Representatives from five local police and fire departments, including the Missouri National Guard, met on East Campus on Thursday to rehearse their plan for a hazardous materials leak on or around MU.
More than 100 people representing departments from the Columbia and Boone County showed up around 8 a.m. to set up a mobile command post, a decontamination area and prepared a Hazmat team to clean up the scenario in the parking lot behind the Animal Sciences Research Center. The departments were preparing to clean up a simulated chemical spill at the Resource Recovery Center, a chemical recycling plant owned by MU and located at the far east end of East Campus.
Despite a law that requires campuses to make public their policies for responding to campus emergencies, this drill was not in response to that legislation.

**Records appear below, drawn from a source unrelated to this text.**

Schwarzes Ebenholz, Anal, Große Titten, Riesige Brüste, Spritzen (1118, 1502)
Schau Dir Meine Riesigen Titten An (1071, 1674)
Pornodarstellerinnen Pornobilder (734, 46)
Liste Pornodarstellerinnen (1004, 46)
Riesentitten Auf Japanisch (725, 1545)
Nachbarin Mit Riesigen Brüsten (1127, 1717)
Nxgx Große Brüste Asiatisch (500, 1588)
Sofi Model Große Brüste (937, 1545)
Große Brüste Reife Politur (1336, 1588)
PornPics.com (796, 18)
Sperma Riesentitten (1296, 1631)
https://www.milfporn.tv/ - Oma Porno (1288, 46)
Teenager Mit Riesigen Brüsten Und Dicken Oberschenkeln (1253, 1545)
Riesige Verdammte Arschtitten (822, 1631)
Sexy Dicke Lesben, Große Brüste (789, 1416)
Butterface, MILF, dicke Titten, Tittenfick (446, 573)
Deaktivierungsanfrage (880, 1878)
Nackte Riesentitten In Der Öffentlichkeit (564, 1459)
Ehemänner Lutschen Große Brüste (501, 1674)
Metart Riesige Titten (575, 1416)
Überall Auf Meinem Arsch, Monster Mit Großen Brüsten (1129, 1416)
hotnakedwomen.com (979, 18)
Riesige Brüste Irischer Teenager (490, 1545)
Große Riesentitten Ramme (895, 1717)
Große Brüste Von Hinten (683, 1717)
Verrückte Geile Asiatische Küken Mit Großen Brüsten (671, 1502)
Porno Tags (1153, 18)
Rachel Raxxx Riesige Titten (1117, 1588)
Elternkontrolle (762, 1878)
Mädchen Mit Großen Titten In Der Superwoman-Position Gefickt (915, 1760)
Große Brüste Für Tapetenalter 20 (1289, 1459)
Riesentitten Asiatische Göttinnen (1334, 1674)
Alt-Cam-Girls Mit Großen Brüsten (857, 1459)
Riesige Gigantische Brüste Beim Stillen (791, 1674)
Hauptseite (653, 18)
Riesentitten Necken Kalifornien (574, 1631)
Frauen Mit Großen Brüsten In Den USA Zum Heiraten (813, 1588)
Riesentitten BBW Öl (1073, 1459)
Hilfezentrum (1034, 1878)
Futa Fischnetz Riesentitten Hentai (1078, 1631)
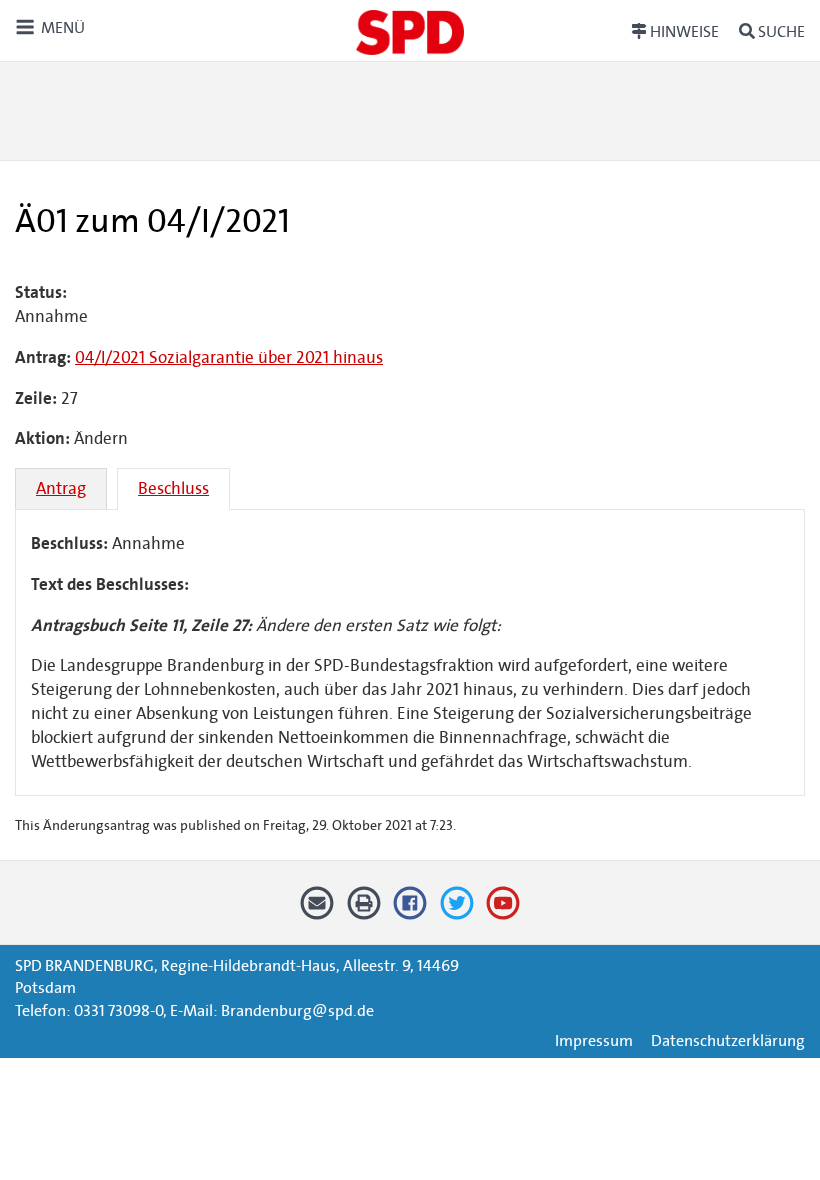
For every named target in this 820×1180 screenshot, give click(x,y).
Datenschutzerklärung (728, 1040)
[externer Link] (410, 910)
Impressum (594, 1040)
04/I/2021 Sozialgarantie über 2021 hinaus (229, 357)
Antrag (61, 488)
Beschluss (173, 488)
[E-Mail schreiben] (317, 910)
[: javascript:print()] (363, 910)
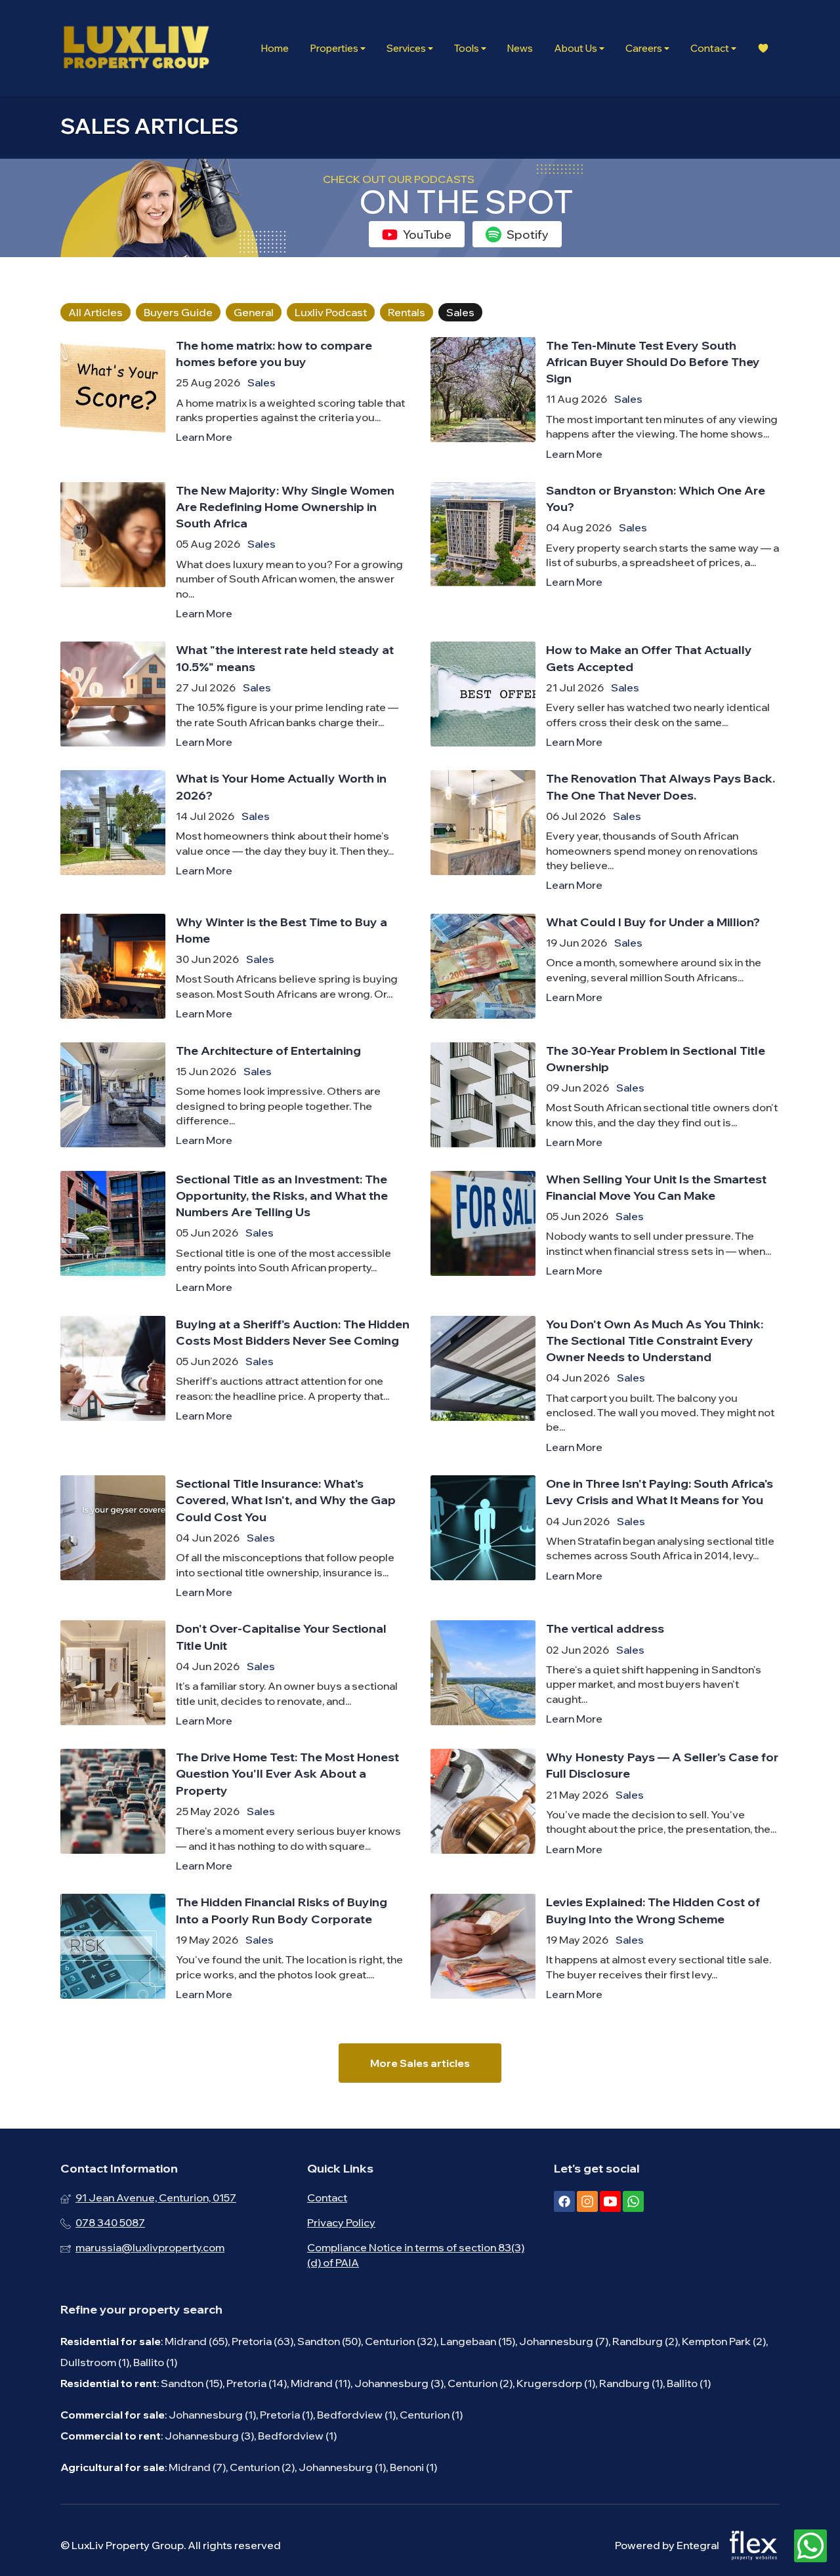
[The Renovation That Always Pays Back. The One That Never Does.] (605, 831)
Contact (710, 48)
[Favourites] (763, 48)
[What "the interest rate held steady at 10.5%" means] (235, 695)
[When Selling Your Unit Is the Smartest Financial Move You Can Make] (605, 1233)
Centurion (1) (431, 2414)
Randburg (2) (645, 2341)
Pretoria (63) (262, 2341)
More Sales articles (420, 2063)
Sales (261, 382)
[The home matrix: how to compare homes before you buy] (235, 399)
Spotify (528, 234)
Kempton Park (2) (724, 2341)
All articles (95, 312)
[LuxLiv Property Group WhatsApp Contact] (810, 2546)
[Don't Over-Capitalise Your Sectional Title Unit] (235, 1674)
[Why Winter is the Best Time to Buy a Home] (235, 967)
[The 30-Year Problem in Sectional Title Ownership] (605, 1096)
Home (275, 48)
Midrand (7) (197, 2467)
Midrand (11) (320, 2383)
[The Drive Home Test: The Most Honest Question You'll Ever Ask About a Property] (235, 1811)
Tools (467, 48)
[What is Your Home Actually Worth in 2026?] (235, 831)
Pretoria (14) (256, 2383)
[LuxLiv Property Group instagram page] (587, 2201)
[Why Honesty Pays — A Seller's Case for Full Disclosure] (605, 1811)
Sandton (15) (191, 2383)
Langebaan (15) (477, 2341)
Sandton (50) (329, 2341)
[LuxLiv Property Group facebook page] (564, 2201)
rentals (406, 312)
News (520, 48)
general (254, 312)
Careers (644, 48)
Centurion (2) (480, 2383)
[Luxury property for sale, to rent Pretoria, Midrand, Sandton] (135, 48)
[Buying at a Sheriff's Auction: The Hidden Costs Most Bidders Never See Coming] (235, 1385)
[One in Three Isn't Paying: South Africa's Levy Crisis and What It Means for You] (605, 1537)
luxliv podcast (331, 312)
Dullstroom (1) (94, 2362)
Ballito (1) (155, 2362)
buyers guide (178, 312)
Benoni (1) (413, 2467)
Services (407, 48)
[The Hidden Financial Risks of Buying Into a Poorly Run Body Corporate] (235, 1947)
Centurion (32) (400, 2341)
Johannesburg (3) (399, 2383)
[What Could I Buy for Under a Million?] (605, 967)
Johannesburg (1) (212, 2414)
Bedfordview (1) (356, 2414)
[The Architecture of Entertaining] (235, 1096)
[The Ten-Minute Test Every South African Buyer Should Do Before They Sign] (605, 399)
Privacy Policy (341, 2222)
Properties (335, 48)
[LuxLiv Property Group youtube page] (610, 2201)
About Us (576, 48)
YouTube (427, 234)
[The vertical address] (605, 1674)
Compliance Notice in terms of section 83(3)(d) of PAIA (415, 2254)
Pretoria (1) (286, 2414)
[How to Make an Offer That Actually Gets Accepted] (605, 695)
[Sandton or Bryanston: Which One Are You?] (605, 551)
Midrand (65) (196, 2341)
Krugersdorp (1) (555, 2383)
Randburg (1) (631, 2383)
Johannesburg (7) (563, 2341)
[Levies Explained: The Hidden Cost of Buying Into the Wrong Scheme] (605, 1947)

"That bill requires universities to have an emergency response plan put into place and tested, but here we've had a plan in place for 30 years," said Chad Pfister, project leader for emergency management.
At the Resource Recovery Center, numerous barrels had been thrown around the area, as well as an injured person who would need medical attention. Each of the barrels required inspection from a Hazmat team until it was declared safe.
"The scenario is designed as if a microburst hit the Recovery Center and leveled two of the buildings," said Columbia Fire Department Lt. Shawn McCollom, one of the coordinators for the drill.
Hazmat teams, in full uniform, started their day by recovering an injured woman and setting up a perimeter around the chemical spill using digital monitors that sniff for chemical levels in the air. Then, they systematically photographed, inspected and removed all the barrels from the center.
Although it was a drill, MU and the emergency response teams were not treating it like a drill.
"If this were the real thing we'd set up a mobile command post out here and try to assess the situation and how we were going to address it," MU spokesman Christian Basi said.
McCollom also noted that the weather, the response time and the crowd control would not be as easy to deal with as they were Thursday.
"The drill only lasts nine hours, but usually something like this would last an indeterminate amount of time depending on the size of the incident," McCollon said. "We'd also block off East Campus Road and try to evacuate students."
Basi said chemicals stored and processed at the Resource Recovery Center are for the most part not hazardous, but some can be depending on the conditions. Under the scenario, where wind and rain would factor heavily into the spreading the chemicals, a quick and effective response would be necessary.